Google has shuttered the music service it runs in China after the company admitted that the 3-year-old site had not taken off as the company had hoped.

A post on the Google China blog, spotted by Tech In Asia, explains that the close of the service, that was jointly run with Whale Music, and not related to Google Music.

Users have until October 19 to download any saved playlists; those that hit google.cn/music are automatically forwarded over to the data export page to make that happen:

googls music china1 520x193 Radio silence: Google unplugs its China only music service

Google still has a physical presence in China, despite relocating its search services in Hong Kong in 2010, and the staff that worked on the product have been moved to other projects, Google says. It is unclear just how many Chinese Googlers were involved in the first place, however.

The service didn’t go down as had been hoped but Google says it remains unafraid to try “bold, brave innovative ideas”, even in China. The company has struggled against the government’s censorship laws, which Google chairman Eric Schmidt called “a truly bad set of laws”.

The Web music scene in China is (like most of Asia) somewhat different to the Spotify/Pandora-dominated story in the West. Despite rampant piracy, a number of quality alternatives to the now-defunct service exist, although TNW’s China editor Josh Ong is mourning the end of Google China Music, “which was awesome”.
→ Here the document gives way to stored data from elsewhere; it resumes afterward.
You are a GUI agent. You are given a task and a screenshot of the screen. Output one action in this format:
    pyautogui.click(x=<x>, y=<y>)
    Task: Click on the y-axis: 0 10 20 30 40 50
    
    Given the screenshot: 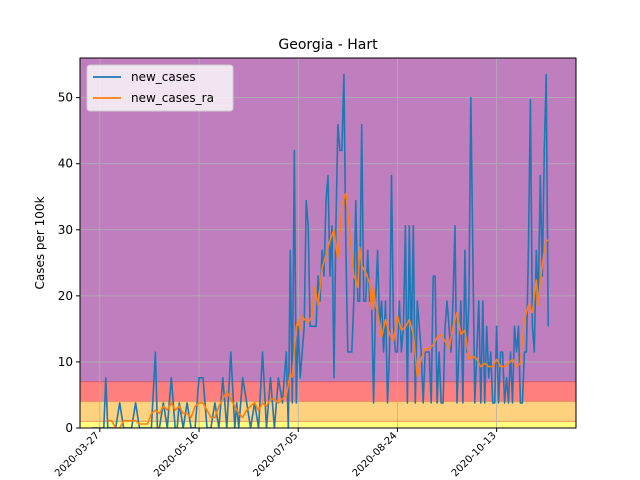 What is the action you would take?
    pyautogui.click(x=69, y=263)
    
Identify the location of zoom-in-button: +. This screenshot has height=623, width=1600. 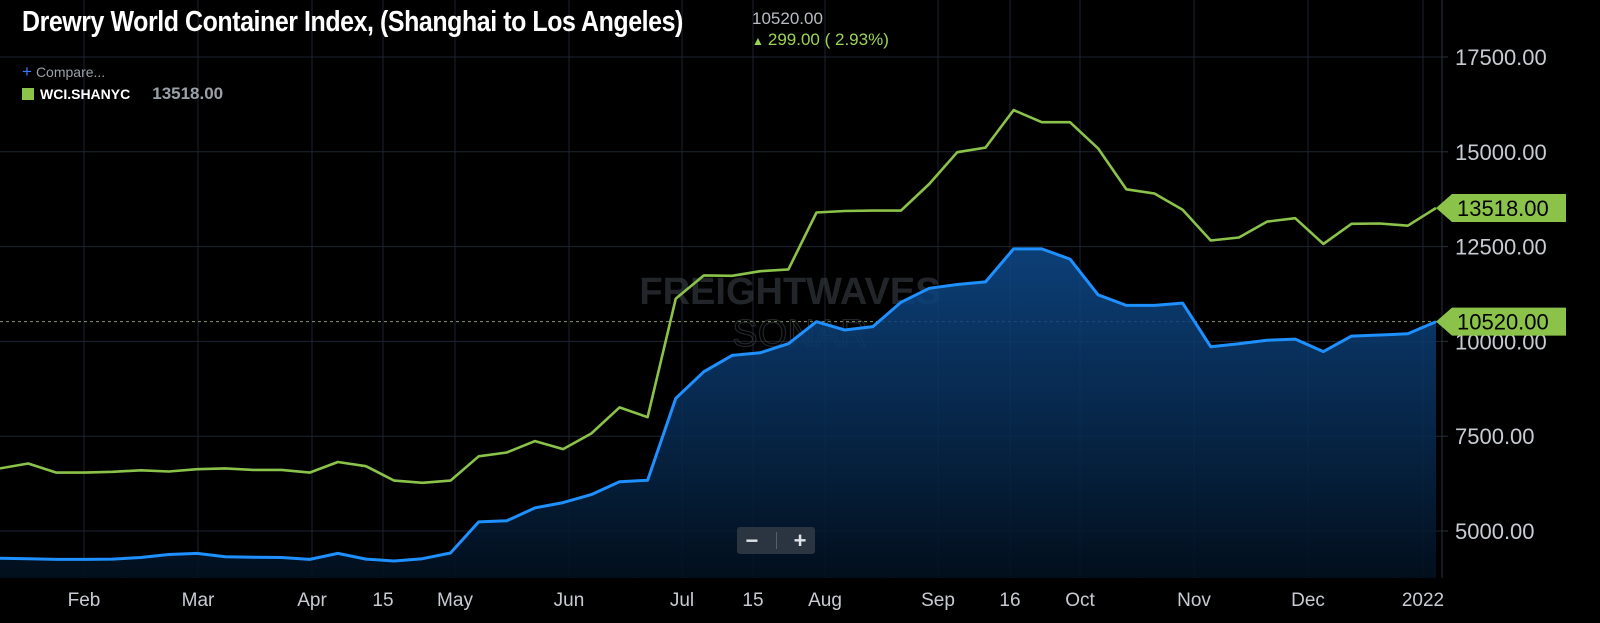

Baidu, Google’s arch rival, offers its own service, as you’d expect, while Last.fm-like Douban FM is a popular service available via the Web and an Android app.

It’s worth noting that Whale Music will continue its service at Top100.cn unaffected by the search giant’s decision.

Oh, and if you’re in China and not on a VPN, you won’t be able to access that Google blog post, since Blogger is blocked there. Ironic, no?

Update: Baidu contacted TNW with a statement which emphasises that, despite Google’s shut down, its own service will continue:

Google’s music service was a positive force for the promotion of licensed music in China. At Baidu, we’ll continue the push for music services that respect intellectual property, ensuring that artists and labels are rewarded while satisfying the needs of listeners.

Baidu Music notably began life filled with pirated content but that changed when the firm struck a landmark deal with One-Stop China last year. The studio is a joint venture run by Universal Music, Sony Music and Warner Music.